What I’m listening to:
Was never really a Lorde fan, only knowing her catchy (and smarter than you might first guess) pop hit “Royals” from her debut album. But her new album, Melodrama, is terrific and it doesn’t feel quite right to call this “pop.” There is something way more substantial going on with Lorde and I can see why many critics put this album at the top of their Best in 2017 list. Count me in as a huge fan.
November 3, 2017
What I’m reading: Just finished Celeste Ng’s Little Fires Everywhere, her breathtakingly good second novel. How is someone so young so wise? Her writing is near perfection and I read the book in two days, setting my alarm for 4:30AM so I could finish it before work.
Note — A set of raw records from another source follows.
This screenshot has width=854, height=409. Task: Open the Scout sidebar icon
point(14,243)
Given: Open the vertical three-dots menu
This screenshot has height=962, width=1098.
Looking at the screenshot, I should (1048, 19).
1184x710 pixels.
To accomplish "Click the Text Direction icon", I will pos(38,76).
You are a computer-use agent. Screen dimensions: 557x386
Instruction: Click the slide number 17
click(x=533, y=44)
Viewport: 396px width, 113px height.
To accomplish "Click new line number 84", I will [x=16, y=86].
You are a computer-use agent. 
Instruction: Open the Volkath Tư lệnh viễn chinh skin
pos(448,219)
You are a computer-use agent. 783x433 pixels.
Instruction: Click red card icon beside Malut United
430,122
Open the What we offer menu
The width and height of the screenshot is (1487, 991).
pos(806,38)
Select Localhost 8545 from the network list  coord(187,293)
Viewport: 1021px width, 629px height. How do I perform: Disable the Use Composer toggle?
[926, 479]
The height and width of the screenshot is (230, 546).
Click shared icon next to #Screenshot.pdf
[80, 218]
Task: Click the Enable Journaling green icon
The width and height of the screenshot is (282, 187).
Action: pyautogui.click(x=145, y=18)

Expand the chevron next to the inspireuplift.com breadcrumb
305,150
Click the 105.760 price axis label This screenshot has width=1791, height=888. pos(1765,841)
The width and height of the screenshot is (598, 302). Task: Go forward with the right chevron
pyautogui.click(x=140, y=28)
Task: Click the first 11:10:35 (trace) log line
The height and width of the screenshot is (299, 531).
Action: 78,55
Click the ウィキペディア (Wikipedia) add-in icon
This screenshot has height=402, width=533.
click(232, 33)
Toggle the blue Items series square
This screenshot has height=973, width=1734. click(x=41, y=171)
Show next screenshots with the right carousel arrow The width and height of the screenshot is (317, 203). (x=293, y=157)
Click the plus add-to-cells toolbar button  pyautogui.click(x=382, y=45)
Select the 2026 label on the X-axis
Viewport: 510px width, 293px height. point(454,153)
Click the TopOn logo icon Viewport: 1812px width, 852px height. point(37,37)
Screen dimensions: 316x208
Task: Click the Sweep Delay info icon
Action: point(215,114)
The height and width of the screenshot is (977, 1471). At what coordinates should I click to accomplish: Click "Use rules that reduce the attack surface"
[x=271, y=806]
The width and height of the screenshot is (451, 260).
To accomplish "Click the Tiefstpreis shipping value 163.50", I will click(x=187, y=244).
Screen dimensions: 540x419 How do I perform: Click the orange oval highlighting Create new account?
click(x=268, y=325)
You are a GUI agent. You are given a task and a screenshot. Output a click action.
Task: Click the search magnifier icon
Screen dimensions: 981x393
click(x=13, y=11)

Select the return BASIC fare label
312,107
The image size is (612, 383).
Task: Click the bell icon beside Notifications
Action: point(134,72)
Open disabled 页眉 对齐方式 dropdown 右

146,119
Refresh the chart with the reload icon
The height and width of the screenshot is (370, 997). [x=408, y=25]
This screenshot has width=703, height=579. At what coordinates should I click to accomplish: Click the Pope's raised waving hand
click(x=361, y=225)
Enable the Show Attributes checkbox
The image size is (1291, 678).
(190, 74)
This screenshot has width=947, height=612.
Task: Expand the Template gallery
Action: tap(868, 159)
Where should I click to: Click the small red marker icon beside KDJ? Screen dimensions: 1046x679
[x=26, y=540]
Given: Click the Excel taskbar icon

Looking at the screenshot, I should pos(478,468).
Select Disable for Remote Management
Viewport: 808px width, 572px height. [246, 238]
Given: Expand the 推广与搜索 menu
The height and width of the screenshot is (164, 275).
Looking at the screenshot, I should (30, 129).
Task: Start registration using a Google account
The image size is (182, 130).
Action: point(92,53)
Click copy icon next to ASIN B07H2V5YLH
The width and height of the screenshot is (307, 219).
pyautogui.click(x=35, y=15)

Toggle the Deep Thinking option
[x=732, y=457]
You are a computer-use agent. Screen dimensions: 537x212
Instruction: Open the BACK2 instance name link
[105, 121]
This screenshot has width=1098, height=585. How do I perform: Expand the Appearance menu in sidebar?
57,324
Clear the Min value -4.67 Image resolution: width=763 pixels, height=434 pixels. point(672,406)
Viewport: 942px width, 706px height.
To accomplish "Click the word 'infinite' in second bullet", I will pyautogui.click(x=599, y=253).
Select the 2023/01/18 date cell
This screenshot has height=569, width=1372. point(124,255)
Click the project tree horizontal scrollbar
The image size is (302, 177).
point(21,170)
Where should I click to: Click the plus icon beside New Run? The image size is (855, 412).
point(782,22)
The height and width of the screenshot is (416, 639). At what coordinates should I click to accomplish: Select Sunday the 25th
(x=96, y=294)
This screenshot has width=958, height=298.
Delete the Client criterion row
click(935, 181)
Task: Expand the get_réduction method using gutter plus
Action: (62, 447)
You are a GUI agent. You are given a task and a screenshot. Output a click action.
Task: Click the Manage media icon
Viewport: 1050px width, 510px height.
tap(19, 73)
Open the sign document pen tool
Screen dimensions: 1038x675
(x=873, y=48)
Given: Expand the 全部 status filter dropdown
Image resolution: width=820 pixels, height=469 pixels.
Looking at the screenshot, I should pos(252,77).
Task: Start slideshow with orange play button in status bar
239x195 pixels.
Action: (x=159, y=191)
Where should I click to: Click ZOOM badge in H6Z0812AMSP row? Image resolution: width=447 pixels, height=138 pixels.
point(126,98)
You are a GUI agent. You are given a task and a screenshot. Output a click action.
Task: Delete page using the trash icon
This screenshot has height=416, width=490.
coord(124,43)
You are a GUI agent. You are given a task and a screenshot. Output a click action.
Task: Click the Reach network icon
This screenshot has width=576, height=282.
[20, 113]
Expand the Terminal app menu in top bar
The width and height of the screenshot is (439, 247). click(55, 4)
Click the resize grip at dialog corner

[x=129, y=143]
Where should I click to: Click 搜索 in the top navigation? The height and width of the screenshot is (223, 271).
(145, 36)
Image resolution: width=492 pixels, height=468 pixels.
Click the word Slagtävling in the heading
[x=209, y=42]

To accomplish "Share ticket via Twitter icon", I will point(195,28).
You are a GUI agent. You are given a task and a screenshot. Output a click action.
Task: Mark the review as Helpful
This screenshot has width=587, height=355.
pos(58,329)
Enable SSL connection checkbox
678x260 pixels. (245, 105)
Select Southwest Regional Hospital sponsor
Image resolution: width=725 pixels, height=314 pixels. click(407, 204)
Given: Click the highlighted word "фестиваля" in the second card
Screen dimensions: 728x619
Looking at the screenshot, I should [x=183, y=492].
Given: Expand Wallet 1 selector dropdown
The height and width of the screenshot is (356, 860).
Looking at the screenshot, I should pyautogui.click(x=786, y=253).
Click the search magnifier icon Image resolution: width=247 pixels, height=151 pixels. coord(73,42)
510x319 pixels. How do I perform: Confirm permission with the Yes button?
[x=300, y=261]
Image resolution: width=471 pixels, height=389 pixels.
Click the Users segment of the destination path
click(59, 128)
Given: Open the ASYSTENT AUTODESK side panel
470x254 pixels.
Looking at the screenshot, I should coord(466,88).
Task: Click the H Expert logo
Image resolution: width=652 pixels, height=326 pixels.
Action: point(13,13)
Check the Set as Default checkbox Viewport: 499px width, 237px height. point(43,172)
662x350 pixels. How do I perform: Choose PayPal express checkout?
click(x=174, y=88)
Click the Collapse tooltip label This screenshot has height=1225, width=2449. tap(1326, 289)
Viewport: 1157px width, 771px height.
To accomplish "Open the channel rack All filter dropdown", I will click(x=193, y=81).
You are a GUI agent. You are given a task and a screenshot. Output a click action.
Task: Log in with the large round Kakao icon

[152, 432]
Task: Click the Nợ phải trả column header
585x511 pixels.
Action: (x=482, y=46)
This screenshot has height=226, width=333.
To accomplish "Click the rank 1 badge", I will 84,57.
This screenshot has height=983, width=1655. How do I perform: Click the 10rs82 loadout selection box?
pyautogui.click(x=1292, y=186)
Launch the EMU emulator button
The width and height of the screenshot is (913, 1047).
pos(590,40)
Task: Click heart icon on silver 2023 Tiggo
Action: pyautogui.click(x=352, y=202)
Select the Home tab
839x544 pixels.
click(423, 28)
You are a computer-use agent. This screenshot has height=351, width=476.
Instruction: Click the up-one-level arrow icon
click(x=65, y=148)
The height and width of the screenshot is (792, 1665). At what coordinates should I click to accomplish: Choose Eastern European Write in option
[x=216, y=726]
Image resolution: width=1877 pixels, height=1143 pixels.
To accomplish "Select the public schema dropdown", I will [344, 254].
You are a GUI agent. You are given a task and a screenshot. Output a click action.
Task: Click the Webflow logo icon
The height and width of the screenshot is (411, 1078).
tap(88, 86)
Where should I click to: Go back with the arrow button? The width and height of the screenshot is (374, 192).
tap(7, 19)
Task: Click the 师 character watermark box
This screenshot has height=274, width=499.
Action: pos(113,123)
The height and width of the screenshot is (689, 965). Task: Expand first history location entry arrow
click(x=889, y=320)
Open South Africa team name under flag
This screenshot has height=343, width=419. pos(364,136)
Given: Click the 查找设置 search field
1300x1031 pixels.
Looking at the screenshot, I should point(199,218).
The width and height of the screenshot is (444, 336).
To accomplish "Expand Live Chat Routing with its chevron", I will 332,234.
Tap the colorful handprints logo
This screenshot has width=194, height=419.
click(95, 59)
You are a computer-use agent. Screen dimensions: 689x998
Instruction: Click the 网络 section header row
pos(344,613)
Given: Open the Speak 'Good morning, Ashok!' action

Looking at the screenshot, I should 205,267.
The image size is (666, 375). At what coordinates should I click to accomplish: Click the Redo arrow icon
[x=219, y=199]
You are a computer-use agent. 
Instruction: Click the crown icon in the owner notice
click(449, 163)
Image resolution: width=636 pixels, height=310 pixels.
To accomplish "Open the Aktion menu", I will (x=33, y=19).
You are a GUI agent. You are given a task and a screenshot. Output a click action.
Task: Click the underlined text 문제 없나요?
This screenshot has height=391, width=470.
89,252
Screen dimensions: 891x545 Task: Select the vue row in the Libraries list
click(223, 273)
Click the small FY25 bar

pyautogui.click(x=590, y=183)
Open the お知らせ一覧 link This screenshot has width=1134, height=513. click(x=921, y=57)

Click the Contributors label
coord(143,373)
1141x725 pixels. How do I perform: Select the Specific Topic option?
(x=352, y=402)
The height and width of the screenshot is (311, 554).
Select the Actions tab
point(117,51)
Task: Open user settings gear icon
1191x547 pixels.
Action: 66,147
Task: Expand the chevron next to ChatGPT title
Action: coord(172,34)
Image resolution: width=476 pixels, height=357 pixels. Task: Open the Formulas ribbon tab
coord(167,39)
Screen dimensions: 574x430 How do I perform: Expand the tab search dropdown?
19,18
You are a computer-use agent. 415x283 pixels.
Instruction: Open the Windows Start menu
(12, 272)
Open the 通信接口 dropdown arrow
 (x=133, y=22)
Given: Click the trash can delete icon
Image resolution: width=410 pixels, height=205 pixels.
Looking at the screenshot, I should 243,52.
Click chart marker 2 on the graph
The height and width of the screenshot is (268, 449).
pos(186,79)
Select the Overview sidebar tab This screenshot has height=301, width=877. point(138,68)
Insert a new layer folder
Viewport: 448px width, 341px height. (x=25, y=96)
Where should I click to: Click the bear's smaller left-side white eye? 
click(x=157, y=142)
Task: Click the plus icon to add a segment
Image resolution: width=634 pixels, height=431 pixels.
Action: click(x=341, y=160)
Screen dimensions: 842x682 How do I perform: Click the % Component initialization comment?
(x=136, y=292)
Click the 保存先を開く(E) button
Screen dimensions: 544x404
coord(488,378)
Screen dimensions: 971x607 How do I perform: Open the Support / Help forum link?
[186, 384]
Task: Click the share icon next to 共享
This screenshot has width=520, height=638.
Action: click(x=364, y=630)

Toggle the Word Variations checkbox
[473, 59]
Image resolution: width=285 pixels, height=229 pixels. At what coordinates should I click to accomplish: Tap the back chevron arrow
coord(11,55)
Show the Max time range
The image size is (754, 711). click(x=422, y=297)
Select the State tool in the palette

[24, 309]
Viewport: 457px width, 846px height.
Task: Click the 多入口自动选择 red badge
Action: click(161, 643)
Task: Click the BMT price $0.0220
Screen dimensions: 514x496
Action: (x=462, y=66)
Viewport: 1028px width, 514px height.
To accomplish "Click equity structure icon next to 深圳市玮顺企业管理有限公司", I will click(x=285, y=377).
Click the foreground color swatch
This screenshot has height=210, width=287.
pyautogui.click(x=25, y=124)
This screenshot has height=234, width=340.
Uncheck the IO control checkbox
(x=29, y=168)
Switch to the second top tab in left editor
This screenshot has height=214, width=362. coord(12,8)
What I’m watching: We just binge watched season two of Stranger Things and it was worth it just to watch Millie Bobbie Brown, the transcendent young actor who plays Eleven. The series is a delightful mash up of every great eighties horror genre you can imagine and while pretty dark, an absolute joy to watch.
What I’m listening to: I’m not a lover of country music (to say the least), but I love Chris Stapleton. His “The Last Thing I Needed, First Thing This Morning” is heartbreakingly good and reminds me of the old school country that played in my house as a kid. He has a new album and I can’t wait, but his From A Room: Volume 1 is on repeat for now.
September 26, 2017
What I’m reading:
Just finished George Saunder’s Lincoln in the Bardo. It took me a while to accept its cadence and sheer weirdness, but loved it in the end. A painful meditation on loss and grief, and a genuinely beautiful exploration of the intersection of life and death, the difficulty of letting go of what was, good and bad, and what never came to be.
What I’m watching:
HBO’s The Deuce. Times Square and the beginning of the porn industry in the 1970s, the setting made me wonder if this was really something I’d want to see. But David Simon is the writer and I’d read a menu if he wrote it. It does not disappoint so far and there is nothing prurient about it.
What I’m listening to:
The National’s new album Sleep Well Beast. I love this band. The opening piano notes of the first song, “Nobody Else Will Be There,” seize me & I’m reminded that no one else in music today matches their arrangement & musicianship. I’m adding “Born to Beg,” “Slow Show,” “I Need My Girl,” and “Runaway” to my list of favorite love songs.